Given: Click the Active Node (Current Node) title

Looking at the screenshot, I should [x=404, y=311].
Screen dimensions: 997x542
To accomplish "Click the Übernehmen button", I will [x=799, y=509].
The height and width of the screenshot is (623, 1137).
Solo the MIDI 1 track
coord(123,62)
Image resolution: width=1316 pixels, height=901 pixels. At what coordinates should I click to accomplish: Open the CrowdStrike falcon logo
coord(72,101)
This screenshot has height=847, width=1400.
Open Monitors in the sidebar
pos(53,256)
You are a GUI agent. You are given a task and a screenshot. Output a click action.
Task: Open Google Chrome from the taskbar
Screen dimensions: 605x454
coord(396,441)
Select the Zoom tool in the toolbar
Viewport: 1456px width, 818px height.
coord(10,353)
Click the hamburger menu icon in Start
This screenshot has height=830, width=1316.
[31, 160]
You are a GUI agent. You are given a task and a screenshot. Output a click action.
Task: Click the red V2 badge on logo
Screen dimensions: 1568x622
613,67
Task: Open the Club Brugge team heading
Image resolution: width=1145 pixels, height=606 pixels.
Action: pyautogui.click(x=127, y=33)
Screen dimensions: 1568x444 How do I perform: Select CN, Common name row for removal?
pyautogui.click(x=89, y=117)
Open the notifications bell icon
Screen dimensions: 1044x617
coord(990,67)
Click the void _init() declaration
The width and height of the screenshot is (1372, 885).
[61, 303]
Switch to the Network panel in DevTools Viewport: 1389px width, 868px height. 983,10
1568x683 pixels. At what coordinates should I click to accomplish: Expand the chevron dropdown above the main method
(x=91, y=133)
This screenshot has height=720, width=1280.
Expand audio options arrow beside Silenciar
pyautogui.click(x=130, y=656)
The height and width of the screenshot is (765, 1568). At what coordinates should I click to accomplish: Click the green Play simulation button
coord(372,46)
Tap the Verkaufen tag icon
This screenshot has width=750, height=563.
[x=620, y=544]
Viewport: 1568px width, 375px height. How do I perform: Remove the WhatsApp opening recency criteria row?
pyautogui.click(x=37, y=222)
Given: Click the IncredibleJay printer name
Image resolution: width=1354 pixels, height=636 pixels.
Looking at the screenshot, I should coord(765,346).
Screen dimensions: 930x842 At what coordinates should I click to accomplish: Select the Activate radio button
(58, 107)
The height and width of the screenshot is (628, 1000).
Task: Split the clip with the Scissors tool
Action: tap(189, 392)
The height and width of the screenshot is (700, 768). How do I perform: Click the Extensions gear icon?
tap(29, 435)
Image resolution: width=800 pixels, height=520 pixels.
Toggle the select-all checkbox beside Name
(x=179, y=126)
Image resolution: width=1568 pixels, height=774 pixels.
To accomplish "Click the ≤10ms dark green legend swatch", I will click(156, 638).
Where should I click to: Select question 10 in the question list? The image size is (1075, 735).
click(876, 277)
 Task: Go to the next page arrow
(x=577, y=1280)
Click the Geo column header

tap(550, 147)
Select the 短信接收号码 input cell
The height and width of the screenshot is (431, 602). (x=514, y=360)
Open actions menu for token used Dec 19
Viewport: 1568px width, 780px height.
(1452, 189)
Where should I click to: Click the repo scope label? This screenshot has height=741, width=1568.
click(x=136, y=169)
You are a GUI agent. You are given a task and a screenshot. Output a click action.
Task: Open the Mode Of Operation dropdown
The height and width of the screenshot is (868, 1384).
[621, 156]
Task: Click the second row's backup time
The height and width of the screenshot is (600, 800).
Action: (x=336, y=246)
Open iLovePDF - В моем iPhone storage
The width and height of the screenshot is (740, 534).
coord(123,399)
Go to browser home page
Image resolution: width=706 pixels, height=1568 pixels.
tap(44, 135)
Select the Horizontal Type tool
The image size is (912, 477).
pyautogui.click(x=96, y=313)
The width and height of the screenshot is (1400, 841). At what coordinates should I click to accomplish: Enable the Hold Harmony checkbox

------------

— Task to complete —
Find every line in the material above that contains the string "Expand", and copy each such line in full.

— Result below —
1568x683 pixels. At what coordinates should I click to accomplish: Expand the chevron dropdown above the main method
Expand audio options arrow beside Silenciar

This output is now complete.